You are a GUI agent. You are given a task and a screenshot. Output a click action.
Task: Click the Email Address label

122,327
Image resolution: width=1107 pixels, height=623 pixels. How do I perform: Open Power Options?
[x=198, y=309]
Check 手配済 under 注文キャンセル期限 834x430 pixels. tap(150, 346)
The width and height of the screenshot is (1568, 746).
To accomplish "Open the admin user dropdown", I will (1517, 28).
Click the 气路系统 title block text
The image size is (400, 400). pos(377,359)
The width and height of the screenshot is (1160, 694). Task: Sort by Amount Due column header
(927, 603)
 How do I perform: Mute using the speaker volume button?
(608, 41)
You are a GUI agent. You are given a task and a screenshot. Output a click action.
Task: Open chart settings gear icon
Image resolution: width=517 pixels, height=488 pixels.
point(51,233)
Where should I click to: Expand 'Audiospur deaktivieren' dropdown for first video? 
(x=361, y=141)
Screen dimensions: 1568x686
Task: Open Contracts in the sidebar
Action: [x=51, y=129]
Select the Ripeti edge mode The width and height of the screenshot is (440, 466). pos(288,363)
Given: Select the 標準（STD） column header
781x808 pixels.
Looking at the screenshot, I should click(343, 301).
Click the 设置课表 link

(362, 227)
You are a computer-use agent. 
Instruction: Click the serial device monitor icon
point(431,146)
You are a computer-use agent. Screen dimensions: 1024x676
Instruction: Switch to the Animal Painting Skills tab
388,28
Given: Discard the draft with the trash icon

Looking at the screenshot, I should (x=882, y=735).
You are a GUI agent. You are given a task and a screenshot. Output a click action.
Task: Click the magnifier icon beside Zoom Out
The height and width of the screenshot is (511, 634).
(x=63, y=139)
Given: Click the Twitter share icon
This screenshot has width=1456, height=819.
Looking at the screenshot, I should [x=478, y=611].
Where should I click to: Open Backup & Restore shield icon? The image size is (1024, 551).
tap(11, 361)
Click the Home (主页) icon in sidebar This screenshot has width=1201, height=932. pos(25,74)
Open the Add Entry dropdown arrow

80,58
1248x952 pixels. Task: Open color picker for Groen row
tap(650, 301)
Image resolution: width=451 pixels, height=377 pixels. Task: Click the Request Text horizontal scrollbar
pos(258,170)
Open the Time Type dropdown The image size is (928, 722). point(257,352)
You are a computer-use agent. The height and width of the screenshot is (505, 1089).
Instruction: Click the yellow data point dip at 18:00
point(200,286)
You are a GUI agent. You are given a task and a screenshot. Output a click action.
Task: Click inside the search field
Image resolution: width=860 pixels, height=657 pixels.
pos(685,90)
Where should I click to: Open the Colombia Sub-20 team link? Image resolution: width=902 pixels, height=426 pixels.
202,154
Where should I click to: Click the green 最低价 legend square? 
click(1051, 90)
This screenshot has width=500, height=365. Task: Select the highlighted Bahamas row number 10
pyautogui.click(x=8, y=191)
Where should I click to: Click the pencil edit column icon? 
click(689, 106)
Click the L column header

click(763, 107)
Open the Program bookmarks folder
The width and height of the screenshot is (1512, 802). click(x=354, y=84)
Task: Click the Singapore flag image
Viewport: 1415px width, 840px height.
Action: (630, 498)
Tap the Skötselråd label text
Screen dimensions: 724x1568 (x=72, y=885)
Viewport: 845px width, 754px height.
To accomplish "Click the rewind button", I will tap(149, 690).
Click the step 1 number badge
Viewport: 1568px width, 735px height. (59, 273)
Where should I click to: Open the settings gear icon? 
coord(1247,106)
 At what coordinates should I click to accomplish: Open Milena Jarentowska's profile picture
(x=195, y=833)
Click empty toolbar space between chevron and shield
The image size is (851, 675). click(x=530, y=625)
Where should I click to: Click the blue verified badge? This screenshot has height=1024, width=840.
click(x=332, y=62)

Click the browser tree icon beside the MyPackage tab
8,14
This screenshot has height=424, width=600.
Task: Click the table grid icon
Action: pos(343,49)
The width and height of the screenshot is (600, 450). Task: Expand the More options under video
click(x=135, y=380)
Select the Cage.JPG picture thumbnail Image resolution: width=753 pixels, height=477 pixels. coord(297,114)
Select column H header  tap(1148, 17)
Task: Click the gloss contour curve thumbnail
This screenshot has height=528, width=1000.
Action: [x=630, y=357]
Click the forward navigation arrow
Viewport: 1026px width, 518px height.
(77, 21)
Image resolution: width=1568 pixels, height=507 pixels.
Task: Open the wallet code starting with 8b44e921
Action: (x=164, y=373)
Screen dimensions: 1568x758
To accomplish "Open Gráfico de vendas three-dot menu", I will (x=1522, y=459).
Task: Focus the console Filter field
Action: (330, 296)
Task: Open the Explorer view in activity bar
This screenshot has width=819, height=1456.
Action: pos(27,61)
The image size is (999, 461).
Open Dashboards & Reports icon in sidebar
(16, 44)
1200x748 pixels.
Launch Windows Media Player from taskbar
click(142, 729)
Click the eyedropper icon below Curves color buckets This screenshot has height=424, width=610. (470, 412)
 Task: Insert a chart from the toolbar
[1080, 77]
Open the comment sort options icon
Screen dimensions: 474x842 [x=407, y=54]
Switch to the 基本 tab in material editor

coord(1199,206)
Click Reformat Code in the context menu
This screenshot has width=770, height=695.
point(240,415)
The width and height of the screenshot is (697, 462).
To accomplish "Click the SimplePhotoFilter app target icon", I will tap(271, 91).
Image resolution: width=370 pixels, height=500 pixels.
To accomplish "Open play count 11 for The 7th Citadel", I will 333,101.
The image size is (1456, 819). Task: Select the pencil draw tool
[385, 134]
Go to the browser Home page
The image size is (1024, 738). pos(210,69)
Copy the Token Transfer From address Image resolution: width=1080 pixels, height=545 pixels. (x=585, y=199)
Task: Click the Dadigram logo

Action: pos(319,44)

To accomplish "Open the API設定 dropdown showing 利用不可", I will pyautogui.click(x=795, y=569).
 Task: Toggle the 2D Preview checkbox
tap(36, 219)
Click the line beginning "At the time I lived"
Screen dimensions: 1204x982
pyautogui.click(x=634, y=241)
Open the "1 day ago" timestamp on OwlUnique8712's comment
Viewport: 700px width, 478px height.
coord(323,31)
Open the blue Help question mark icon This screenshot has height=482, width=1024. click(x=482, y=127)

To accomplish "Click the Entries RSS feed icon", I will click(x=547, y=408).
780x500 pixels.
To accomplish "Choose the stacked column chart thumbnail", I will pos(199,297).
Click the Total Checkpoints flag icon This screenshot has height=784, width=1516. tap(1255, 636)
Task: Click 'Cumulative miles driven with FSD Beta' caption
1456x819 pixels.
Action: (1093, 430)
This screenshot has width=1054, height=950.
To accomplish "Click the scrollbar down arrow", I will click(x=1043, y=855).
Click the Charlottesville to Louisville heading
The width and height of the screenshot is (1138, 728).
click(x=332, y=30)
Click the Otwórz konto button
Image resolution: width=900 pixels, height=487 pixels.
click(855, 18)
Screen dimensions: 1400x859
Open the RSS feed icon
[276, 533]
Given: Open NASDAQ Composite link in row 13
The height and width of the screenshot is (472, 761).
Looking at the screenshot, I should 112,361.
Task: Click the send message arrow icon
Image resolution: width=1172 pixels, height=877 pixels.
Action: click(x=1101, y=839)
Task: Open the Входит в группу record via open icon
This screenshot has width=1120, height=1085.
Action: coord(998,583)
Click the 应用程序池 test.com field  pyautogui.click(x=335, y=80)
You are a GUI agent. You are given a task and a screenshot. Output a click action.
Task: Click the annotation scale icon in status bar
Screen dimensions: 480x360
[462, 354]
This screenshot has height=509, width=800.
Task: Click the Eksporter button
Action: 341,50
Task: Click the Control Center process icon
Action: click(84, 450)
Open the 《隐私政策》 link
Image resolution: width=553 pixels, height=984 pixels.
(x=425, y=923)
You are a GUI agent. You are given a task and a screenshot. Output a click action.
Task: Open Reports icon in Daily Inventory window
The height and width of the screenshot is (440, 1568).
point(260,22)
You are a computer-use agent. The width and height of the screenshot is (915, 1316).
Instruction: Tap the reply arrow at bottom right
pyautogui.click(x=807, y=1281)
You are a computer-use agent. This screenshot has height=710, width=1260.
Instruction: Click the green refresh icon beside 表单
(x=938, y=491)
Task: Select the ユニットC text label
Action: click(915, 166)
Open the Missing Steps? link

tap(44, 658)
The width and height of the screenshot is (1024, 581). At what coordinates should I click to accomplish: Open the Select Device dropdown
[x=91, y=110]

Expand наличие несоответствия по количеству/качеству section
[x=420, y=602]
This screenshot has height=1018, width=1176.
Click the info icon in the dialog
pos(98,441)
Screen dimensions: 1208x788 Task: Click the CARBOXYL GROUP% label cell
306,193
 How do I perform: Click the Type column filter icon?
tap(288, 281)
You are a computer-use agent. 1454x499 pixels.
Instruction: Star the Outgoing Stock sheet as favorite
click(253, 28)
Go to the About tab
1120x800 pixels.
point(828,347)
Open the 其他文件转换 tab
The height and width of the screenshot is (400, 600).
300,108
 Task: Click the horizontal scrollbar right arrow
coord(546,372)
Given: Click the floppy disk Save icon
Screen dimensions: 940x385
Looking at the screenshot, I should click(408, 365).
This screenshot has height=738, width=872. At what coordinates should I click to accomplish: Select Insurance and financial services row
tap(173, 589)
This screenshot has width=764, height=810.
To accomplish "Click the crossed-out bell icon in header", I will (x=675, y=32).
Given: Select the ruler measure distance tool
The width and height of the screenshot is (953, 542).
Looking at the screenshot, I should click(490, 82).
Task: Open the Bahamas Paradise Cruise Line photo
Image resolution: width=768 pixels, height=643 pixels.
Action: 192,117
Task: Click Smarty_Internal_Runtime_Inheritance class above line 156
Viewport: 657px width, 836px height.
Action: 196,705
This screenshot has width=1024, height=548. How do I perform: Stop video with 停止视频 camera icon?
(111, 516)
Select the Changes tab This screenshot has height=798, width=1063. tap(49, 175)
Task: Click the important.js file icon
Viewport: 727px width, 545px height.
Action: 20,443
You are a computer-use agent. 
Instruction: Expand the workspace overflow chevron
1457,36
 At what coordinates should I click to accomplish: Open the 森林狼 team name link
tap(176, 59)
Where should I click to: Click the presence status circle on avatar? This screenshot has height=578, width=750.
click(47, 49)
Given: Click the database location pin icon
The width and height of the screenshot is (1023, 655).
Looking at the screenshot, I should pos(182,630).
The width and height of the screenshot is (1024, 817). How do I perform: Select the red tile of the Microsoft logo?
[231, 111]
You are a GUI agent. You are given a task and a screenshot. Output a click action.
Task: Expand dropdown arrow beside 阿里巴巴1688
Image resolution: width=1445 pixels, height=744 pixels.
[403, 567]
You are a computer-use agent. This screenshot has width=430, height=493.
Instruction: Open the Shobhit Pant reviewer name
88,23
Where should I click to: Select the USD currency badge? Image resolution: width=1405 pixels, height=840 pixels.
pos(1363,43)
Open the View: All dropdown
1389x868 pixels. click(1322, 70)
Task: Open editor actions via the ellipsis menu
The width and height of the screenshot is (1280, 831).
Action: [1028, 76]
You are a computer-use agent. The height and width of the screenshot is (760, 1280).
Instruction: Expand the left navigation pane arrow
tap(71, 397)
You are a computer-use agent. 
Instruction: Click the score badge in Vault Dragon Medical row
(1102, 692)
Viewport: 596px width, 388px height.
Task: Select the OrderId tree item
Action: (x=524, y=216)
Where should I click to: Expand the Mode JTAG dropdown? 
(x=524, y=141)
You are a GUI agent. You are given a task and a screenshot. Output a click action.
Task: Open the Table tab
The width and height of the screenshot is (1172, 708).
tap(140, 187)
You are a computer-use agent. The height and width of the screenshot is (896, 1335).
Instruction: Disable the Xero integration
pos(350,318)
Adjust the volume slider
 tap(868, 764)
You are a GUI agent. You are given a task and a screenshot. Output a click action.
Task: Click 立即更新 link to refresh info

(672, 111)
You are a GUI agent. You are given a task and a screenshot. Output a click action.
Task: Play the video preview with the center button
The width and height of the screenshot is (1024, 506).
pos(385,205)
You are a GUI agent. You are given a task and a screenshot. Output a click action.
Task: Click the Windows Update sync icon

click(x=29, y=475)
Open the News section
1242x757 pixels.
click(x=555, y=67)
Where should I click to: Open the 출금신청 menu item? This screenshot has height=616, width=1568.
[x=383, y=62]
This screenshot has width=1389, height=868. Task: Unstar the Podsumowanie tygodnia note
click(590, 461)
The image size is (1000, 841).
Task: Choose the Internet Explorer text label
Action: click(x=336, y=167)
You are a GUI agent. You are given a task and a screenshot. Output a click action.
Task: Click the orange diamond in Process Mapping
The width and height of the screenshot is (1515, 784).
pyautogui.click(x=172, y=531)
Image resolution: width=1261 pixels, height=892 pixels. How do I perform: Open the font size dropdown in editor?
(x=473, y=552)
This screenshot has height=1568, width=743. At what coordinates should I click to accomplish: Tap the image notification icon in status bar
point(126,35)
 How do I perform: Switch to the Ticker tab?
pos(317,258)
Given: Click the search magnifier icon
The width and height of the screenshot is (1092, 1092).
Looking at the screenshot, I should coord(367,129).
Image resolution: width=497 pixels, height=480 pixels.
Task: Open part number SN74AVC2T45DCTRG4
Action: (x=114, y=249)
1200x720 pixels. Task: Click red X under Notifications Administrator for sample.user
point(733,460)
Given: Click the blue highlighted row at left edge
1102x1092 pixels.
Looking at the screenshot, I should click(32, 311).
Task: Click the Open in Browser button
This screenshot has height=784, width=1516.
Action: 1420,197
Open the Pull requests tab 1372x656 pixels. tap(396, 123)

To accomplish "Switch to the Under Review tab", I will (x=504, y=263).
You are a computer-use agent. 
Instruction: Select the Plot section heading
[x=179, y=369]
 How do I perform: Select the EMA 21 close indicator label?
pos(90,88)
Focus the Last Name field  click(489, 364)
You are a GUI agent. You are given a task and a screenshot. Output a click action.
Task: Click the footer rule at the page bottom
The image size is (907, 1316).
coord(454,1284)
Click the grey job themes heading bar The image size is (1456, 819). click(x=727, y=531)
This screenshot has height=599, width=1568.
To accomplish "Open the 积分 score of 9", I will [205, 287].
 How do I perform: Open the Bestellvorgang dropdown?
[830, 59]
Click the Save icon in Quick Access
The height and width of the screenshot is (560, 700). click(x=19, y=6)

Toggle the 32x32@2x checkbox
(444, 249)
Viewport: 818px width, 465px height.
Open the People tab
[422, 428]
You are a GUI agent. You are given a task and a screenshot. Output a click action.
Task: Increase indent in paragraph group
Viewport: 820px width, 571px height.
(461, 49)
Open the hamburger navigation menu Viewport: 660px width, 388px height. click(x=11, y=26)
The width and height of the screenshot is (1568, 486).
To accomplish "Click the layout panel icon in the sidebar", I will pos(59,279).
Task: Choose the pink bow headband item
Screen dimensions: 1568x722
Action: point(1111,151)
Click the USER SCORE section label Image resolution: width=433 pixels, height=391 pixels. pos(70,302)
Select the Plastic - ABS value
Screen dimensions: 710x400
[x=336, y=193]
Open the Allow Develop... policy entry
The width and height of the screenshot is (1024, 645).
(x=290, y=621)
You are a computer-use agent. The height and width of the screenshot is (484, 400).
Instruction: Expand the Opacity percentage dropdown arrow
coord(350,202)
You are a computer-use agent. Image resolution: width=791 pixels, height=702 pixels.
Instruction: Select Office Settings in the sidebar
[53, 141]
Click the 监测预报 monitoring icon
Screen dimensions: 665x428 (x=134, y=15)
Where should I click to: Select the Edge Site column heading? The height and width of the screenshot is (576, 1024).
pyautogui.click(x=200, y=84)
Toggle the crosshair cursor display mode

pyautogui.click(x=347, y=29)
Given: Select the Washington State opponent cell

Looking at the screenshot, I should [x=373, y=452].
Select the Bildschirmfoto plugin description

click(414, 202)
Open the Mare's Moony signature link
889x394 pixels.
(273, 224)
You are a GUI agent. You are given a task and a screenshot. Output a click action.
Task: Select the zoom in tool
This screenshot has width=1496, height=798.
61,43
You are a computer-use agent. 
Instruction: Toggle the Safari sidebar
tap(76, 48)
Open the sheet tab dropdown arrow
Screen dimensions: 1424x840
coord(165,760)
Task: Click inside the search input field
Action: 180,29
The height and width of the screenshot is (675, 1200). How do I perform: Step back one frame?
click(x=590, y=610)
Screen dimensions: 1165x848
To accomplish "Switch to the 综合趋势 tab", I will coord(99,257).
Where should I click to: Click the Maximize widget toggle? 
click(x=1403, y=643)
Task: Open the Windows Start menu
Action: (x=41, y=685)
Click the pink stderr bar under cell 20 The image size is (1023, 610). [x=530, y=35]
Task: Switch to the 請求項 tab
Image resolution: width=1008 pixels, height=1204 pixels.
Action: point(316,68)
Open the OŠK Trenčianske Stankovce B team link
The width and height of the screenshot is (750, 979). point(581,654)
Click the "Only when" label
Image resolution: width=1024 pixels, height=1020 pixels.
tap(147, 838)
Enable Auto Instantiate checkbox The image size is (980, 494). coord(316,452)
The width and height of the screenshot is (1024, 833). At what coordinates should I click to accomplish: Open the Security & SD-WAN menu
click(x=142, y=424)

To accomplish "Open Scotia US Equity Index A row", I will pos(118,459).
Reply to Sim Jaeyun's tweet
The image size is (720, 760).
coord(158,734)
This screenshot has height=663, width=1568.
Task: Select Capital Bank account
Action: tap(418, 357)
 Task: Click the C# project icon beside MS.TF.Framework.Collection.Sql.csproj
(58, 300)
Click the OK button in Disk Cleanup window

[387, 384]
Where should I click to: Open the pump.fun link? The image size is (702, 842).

→ What you need to do
Could you return exactly the lines above from the line with "Given: Select the 標準（STD） column header" to the line with "Task: Click the magnifier", both included, and nothing else?

→ Response area
Given: Select the 標準（STD） column header
781x808 pixels.
Looking at the screenshot, I should click(343, 301).
Click the 设置课表 link

(362, 227)
You are a computer-use agent. 
Instruction: Click the serial device monitor icon
point(431,146)
You are a computer-use agent. Screen dimensions: 1024x676
Instruction: Switch to the Animal Painting Skills tab
388,28
Given: Discard the draft with the trash icon

Looking at the screenshot, I should (x=882, y=735).
You are a GUI agent. You are given a task and a screenshot. Output a click action.
Task: Click the magnifier icon beside Zoom Out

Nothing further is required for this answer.